Здесь темно. Пламя свечи замерло в воздухе. Ничто не движется в этом туннеле, кроме нашей руки на бумаге. Мы одни здесь, под землей. Это страшное слово, один. Законы гласят, что никто из людей не может быть одинок, всегда и во всякое время, ибо это есть великое преступление и корень всех зол. Но мы нарушили много законов. И теперь здесь нет ничего, кроме нашего единого тела, и странно видеть только две ноги, вытянутые на земле, а на стене перед нами тень нашей единой головы.
Стены треснуты, и вода стекает по ним тонкими нитями беззвучно, черная и блестящая, как кровь. Мы украли свечу из кладовой дома дворников. Нас осудят на десять лет в СИЗО, если это обнаружится. Но это не имеет значения. Важно только то, что свет драгоценен, и мы не должны тратить его на то, чтобы писать, когда он нам нужен для той работы, которая является нашим преступлением. Ничто не имеет значения, кроме работы, нашего секрета, нашего зла, нашего драгоценного труда. Тем не менее, мы также должны писать, ибо — да смилостивится над нами Совет!

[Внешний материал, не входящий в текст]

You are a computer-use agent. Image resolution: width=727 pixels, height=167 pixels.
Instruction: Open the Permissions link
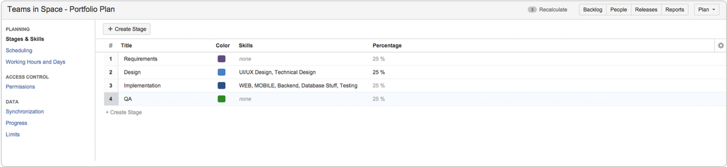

Наше имя Равенство 7-2521, как написано на железном браслете, который все мужчины носят на левом запястье с их именами на нем. Нам двадцать один год. У нас шесть футов роста, и это бремя, потому что не так много мужчин ростом шесть футов. Когда-нибудь Учителя и Вожди указывали на нас, хмурились и говорили:
«Зло в ваших костях, Равенство 7-2521, ибо ваше тело выросло за пределы тел ваших братьев». Но мы не можем изменить ни свои кости, ни свое тело.
Мы родились с проклятием. Это всегда приводило нас к запретным мыслям. Оно всегда вызывало у нас желания, которые мужчины могут не желать. Мы знаем, что мы злы, но нет в нас ни воли, ни силы сопротивляться этому. Это наше удивление и наш тайный страх, который мы знаем и не сопротивляемся.
Мы стремимся быть похожими на всех наших братьев, ибо все люди должны быть одинаковыми. Над порталами Дворца Мирового Совета высечены в мраморе слова, которые мы повторяем про себя всякий раз, когда испытываем искушение:
«МЫ ОДНО ВО ВСЕМ И ВСЕ В ОДНОМ.
НЕТ ЛЮДЕЙ, А ТОЛЬКО ВЕЛИКИЕ МЫ ,
ЕДИНОЕ, НЕДЕЛИМОЕ И ВЕЧНО».

Мы повторяем это себе, но это не помогает нам.
Эти слова давно вырезаны. В канавках букв зеленая плесень, а на мраморе желтые полосы, которым столько лет, что люди не могут сосчитать. И эти слова — истина, ибо они написаны на Дворце Мирового Совета, а Мировой Совет — это тело всей истины. Так было со времен Великого Возрождения и дальше, чем то, чего не может достичь никакая память.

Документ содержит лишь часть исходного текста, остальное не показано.